Exercise description: Pull out every line of the records that contains the string "screenshot", and copy each one unchanged.

A block of data
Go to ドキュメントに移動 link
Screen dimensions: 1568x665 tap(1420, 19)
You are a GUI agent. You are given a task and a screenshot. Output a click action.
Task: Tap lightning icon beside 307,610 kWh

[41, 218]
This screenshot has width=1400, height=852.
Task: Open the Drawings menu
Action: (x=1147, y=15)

Solution to the exercise:
You are a GUI agent. You are given a task and a screenshot. Output a click action.
This screenshot has width=1400, height=852.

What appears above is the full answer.